Instruction: Arrange all the rows that follow as a Markdown table with the columns "Index" and "Text", giving each line its number and skipping blank lines. Omit the pictures from your answer.

Record excerpts:
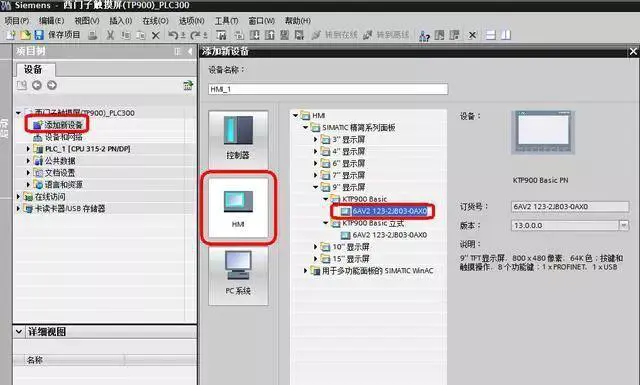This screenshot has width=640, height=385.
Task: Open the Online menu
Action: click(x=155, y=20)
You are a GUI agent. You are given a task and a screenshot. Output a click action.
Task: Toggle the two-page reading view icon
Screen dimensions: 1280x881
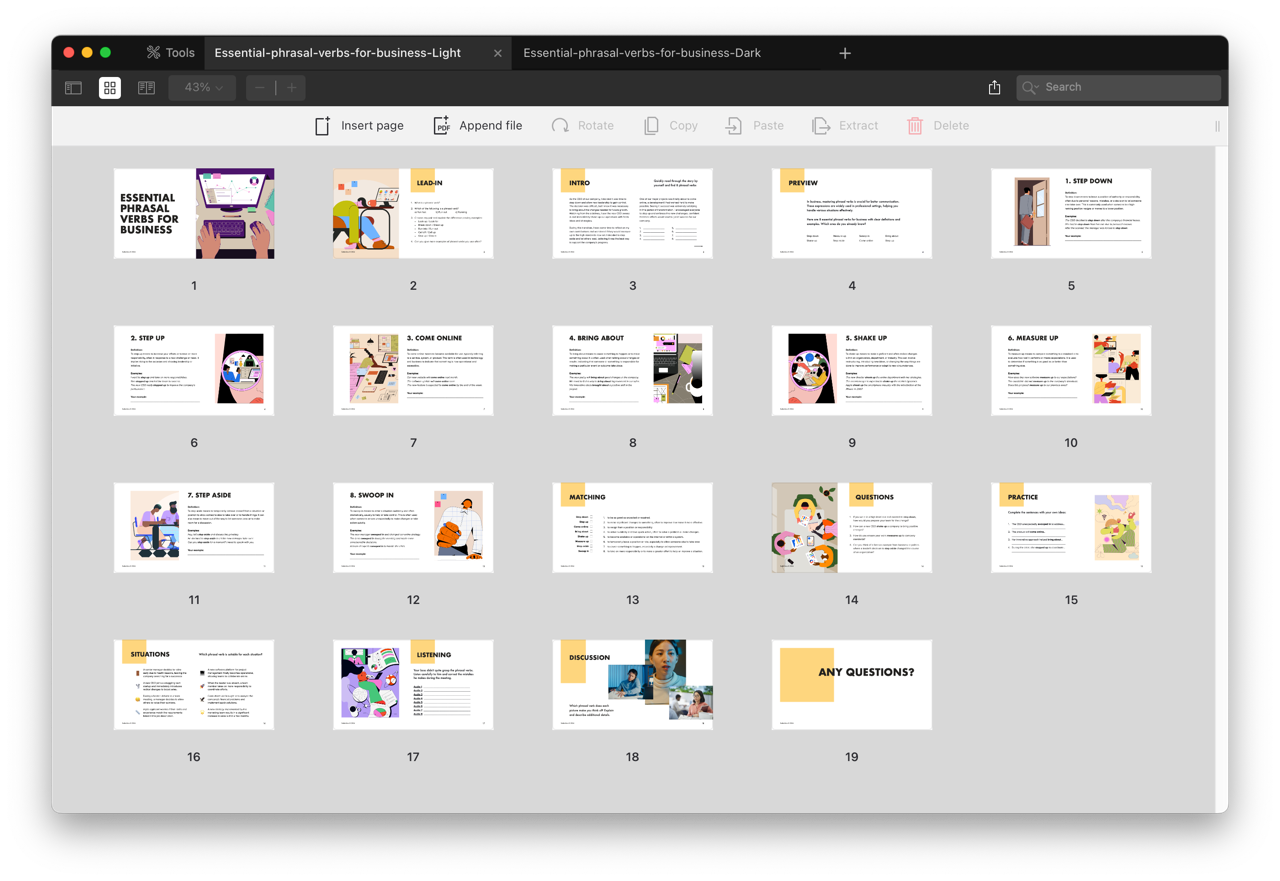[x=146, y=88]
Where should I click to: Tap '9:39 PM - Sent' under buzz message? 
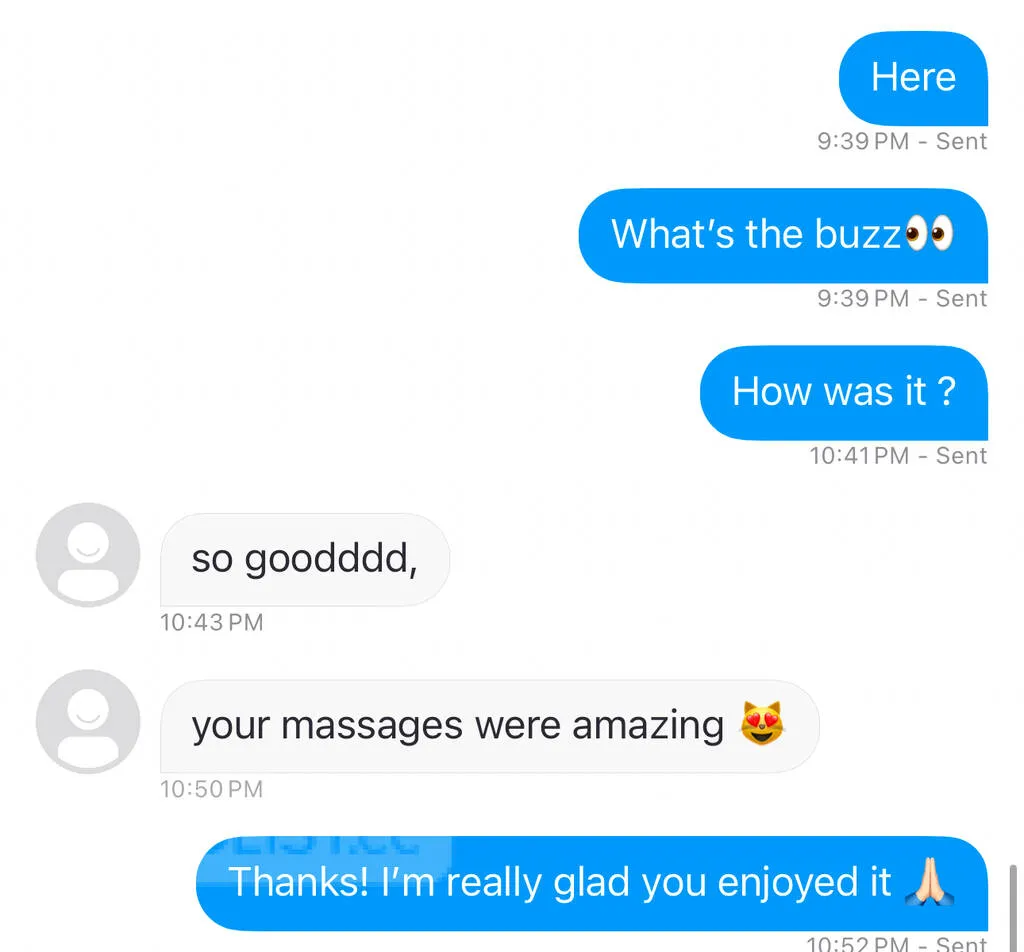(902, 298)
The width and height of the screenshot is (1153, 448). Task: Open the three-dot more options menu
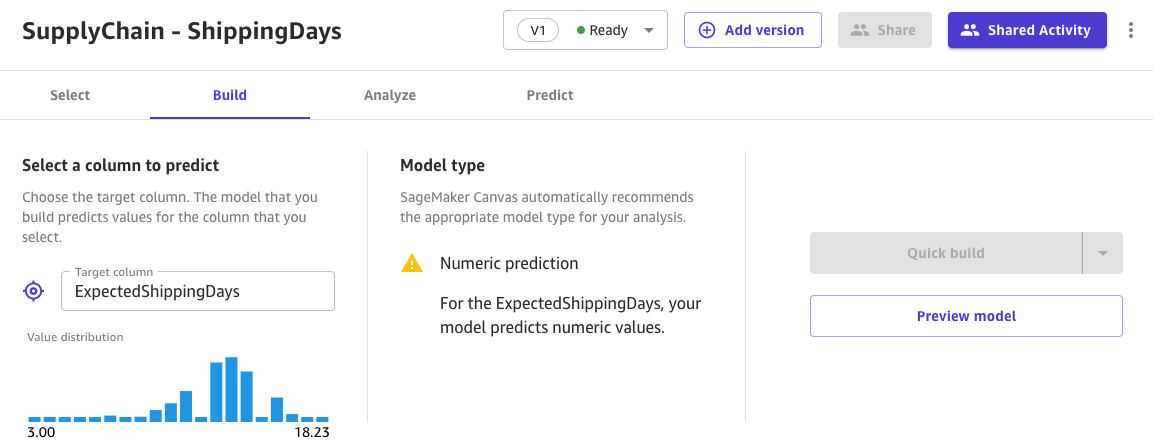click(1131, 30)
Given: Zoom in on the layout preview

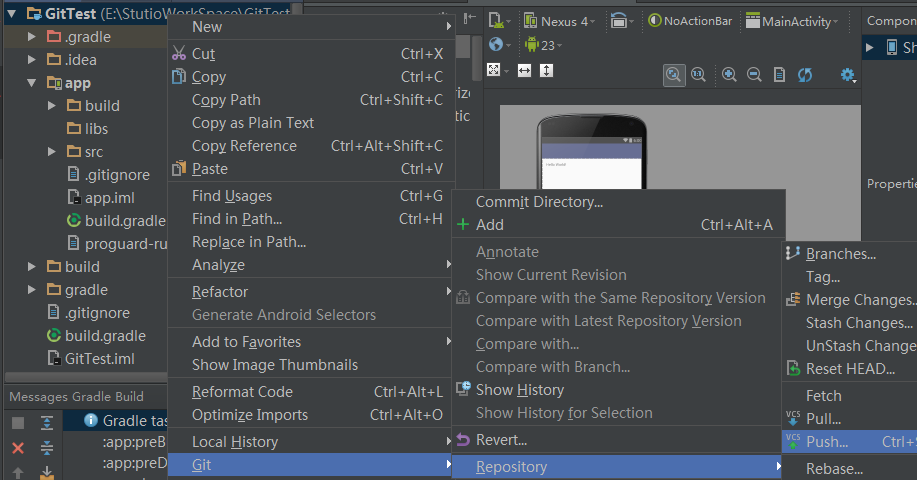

Response to this exercise:
| Index | Text |
|---|---|
| 1 | This screenshot has width=640, height=385. |
| 2 | Task: Open the Online menu |
| 3 | Action: click(x=155, y=20) |
| 4 | You are a GUI agent. You are given a task and a screenshot. Output a click action. |
| 5 | Task: Toggle the two-page reading view icon |
| 6 | Screen dimensions: 1280x881 |
| 7 | [x=146, y=88] |
| 8 | Where should I click to: Tap '9:39 PM - Sent' under buzz message?  |
| 9 | (902, 298) |
| 10 | The width and height of the screenshot is (1153, 448). Task: Open the three-dot more options menu |
| 11 | click(1131, 30) |
| 12 | Given: Zoom in on the layout preview |